Table 1.
Twenty–one regions which are most likely disease specific under our analysis and for which we know of no other immune–mediated diseases (from the 15 diseases curated in ImmunoBase) that have reported association to these regions (as curated in ImmunoBase, accessed July 9th 2014, and NIHR GWAS catalog, accessed 07/10/2014). Regions required posterior probability of single disease association > 0.5 in at least one pairwise analysis (SNP coverage varies between analyses) and posterior probability of association to any other disorder < 0.2. Candidate causal genes are given. In the case where no candidate causal genes are known, we have given, in brackets, the genes in and around the region.

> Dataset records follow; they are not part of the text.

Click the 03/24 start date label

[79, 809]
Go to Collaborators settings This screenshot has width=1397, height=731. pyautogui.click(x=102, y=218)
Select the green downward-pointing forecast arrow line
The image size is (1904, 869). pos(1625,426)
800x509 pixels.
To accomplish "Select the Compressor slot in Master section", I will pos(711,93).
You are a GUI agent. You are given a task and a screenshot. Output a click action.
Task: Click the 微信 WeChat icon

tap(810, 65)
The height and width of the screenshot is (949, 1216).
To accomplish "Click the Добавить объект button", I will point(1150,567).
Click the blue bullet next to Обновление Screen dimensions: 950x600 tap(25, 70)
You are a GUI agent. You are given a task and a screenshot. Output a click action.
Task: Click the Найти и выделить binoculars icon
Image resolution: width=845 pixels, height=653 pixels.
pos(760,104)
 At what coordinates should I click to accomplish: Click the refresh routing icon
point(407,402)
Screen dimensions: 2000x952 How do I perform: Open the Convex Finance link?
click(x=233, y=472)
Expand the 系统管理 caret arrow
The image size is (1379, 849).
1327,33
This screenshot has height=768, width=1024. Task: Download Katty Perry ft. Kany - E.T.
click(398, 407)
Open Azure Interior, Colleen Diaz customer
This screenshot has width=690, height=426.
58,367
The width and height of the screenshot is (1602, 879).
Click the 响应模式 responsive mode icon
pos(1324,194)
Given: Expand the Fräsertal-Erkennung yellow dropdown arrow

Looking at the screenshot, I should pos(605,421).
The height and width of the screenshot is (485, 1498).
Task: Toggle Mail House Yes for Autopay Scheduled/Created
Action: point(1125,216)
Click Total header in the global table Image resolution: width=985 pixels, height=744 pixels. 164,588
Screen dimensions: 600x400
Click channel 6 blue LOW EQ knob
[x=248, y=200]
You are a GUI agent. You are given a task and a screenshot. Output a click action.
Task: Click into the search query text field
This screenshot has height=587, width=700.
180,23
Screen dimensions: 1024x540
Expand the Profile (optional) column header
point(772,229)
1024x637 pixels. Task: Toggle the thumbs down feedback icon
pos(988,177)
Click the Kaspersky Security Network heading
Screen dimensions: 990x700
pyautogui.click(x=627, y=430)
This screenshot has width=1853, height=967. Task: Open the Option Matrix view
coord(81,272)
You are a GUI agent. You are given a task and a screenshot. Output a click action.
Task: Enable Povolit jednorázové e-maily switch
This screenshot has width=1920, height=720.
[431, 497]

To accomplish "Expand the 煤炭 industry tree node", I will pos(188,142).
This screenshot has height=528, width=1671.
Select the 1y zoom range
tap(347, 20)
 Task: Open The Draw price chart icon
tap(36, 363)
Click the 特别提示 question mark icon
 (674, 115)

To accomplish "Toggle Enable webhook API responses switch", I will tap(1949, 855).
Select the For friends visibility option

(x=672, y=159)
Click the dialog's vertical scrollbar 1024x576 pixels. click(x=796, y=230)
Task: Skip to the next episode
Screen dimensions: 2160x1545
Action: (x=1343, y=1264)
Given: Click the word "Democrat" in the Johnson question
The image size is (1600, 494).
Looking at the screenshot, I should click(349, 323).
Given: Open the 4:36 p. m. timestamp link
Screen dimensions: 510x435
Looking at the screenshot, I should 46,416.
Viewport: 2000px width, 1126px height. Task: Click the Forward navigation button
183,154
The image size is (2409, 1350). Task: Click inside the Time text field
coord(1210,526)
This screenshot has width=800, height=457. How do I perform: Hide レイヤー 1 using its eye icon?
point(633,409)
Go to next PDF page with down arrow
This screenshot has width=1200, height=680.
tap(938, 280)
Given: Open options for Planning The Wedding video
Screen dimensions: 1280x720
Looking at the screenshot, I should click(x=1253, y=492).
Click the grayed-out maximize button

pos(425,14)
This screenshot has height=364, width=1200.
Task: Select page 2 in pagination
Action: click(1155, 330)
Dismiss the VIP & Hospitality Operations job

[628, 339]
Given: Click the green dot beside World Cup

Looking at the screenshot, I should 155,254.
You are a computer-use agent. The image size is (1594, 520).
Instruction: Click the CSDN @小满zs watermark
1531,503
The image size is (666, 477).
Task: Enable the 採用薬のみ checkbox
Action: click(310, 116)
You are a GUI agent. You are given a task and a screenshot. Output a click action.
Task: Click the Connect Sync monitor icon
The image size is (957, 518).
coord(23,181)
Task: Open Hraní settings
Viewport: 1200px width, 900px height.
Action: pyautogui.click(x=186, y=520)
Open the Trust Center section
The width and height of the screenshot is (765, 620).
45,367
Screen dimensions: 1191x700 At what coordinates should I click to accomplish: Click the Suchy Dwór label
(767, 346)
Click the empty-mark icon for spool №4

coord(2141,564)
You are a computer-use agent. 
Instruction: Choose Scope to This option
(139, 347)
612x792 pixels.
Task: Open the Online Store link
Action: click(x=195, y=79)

| Chromosome | Position | Disease Association | Posterior Probability of Single Association | Candidate Causal Gene(s)/ Genes in Region |
|---|---|---|---|---|
| 1p22.1 | 92023171–93311800 | MS | 1.00 | EVI5 |
| 1p21.2 | 100982239–101455699 | MS | 0.57 | EXTL2 VCAM1 SLC30A7 |
| 1p13.1 | 116831830–116911865 | MS | 1.00 | CD58 |
| 3p24.1 | 28015774–28105476 | MS | 0.99 | (CMC1) |
| 3q13.33 | 122818149–123329522 | MS | 1.00 | IQCB1 SLC15A2 CD86 |
| 5q21.1 | 102062861–102777130 | RA | 0.58 | C5orf30 |
| 6q23.3 | 137348296–137587799 | MS | 1.00 | IL22RA2 |
| 7p12.2 | 50337180–50662811 | T1D | 0.97 | 3′ IKZF1* region |
| 7p12.2 | 50866661–51640000 | T1D | 1.00 | COBL |
| 8q21.12 | 79575897–79914680 | MS | 1.00 | ZC2HC1A |
| 8q24.21 | 129187117–129368419 | MS | 0.51 | PVT1 MIR1208 |
| 9p24.2 | 4218549–4311558 | T1D | 1.00 | GLIS3 |
| 10q23.31 | 89998026–90268360 | T1D | 0.87 | RNLS |
| 11p15.5 | 2024999–2264880 | T1D | 1.00 | INS |
| 12q24.31 | 121926103–122574026 | MS | 0.59 | PITPNM2 |
| 14q32.2 | 100357783–100398492 | T1D | 0.98 | DLK1 |
| 16q23.1 | 73760230–74086012 | T1D | 1.00 | BCAR1 |
| 19p13.3 | 6564831–6636304 | MS | 1.00 | TNFSF14 |
| 19p13.11 | 16300497–16612240 | MS | 1.00 | (EPS15L1, CALR3, MED26, C19orf44, CHERP, SLC35E1) |
| 19p13.11 | 17905598–18272802 | MS | 0.87 | MPV17L2 IFI30 |
| 20p13 | 1444472–1707590 | T1D | 0.99 | (SIRPD, SIRPB1, SIRPG) |
There are two ImmunoChip regions which overlap IKZF1 and are separated by a recombination hotspot. The region towards the 5′ end has colocalizing associations with MS and T1D while the region towards the 3′ end appears specific to T1D, as shown in Supplementary Figure 7. Note we provide coordinates of the region, and not an index SNP as is conventional in gwas studies because the method synthesises information across the whole region and does not, in most cases, highlight a single SNP responsible for the association.